Cleland credits the Marines who immediately put him on a chopper bound for the hospital, 42 pints of blood, and 5 hours of surgery with saving his life. But once he returned to the United States for recuperation and rehabilitation, he was left wondering, "How am I going to survive this? How am I going to get out and put together a life?"


Renewed Sense of Self

He did not have a lot of answers. But once he was transferred to a rehabilitation facility for long-term care, he began finding the pieces of his new life. And he credits the health care professionals there for helping to make him stronger at his broken places.

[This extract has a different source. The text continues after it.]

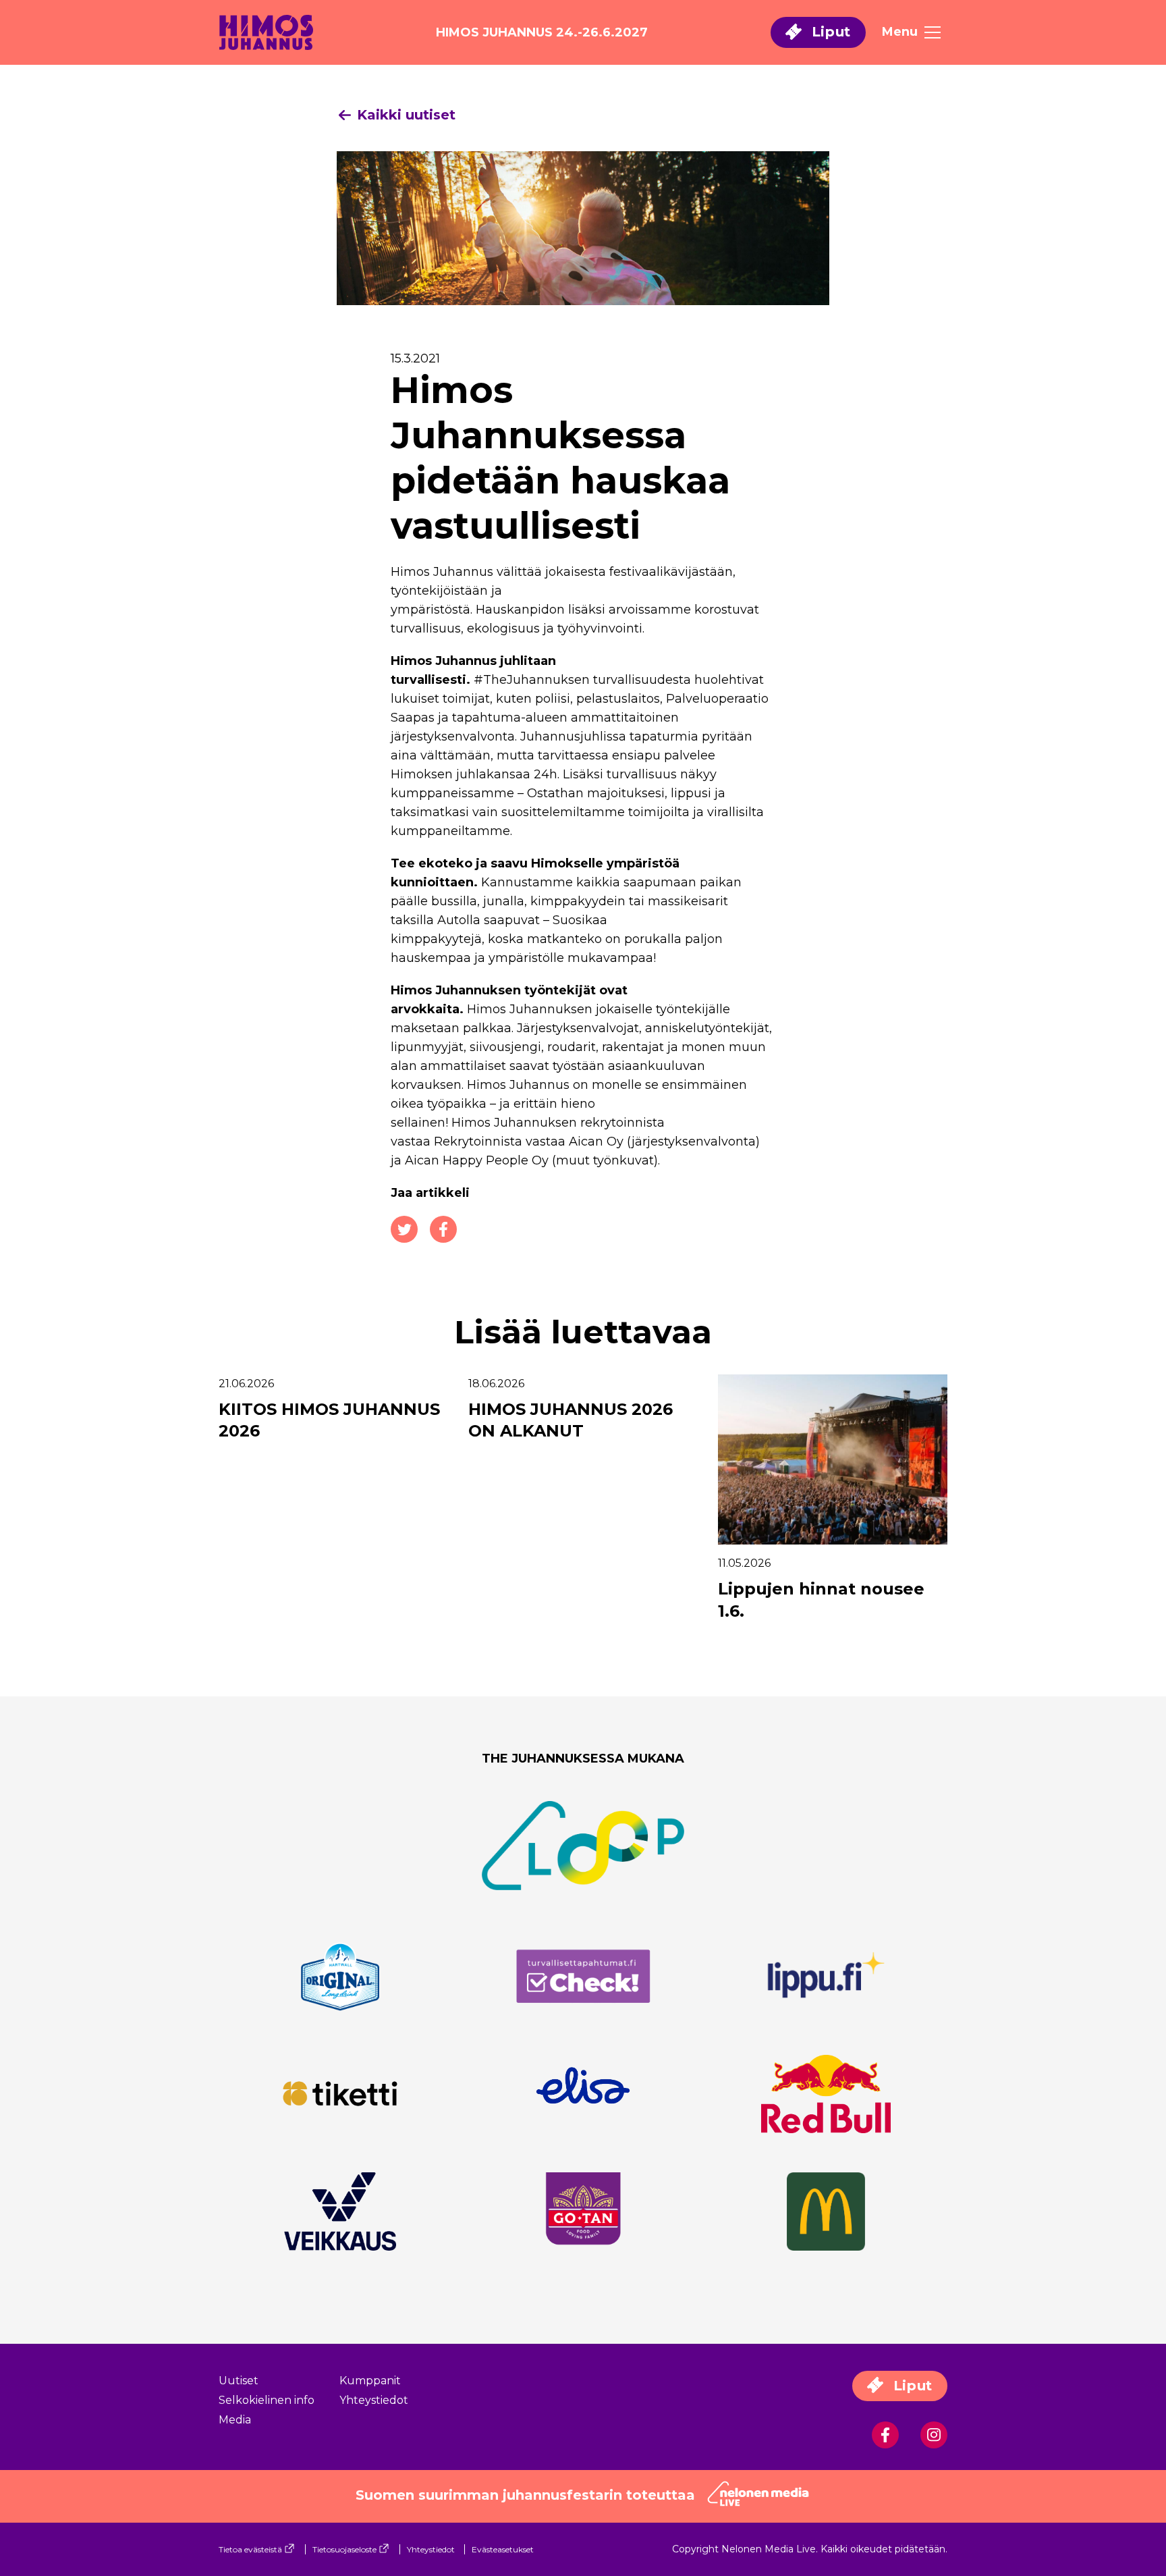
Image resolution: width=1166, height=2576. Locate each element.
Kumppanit (370, 2380)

"Patients look up to you to see if you believe they're going to get better," he said. He remembers the sergeant who changed his stump bandages daily. One day, he asked the sergeant what his chances were. "He said, 'I've seen a lot worse than you walk out of here,'" Cleland said. "That sustained me."


Overcoming not only the physical trauma, but also the emotional trauma gets to the heart of healing, Cleland said. The deepest wounds, after all, are on the psyche.


"It takes real courage to come back from a wound," he said. "Deep in that wound is a sense of failure. That's a dark place to be."


An avid athlete prior to his injury, Cleland said that a milestone in his healing process was "learning to shoot free throws as well with my left hand as with my right." That gave him "a powerful sense of self" and helped rehabilitate his inner scars and prepare him for his new life.


A Life of Public Service

When he returned to his parents' home in Georgia, he thought, "I have no car, no apartment, no girlfriend, no job, and no future[horizontal ellipsis]this would be a great time to run for the state senate." And he did, becoming, at age 28, the youngest member of the Georgia senate.


In the senate, he met and befriended the future President of the United States, Jimmy Carter. As president, Carter named Cleland administrator of the Veterans Administration, making Cleland the agency's youngest ever administrator and first Vietnam veteran in the post.


Cleland's public service was far from over when Carter was voted out of office. In 1982, Cleland became the youngest secretary of state in Georgia's history. He resigned the position in 1995 to run for the US Senate seat being vacated by retiring Senator Sam Nunn. Although outspent 3 to 1, Cleland was elected and was sworn into the US Senate in 1997.


Change in the Blink of an Eye

No longer a US senator, Cleland continues his public service to the nation as a member of the National Commission on Terrorist Attacks Upon the United States (the 9-11 Commission). He also visits with military personnel injured in Iraq.


"I identify with the kids in Iraq today," he said, referring to the uncertainty of the situation in that country. "Life can change dramatically and drastically in an instant."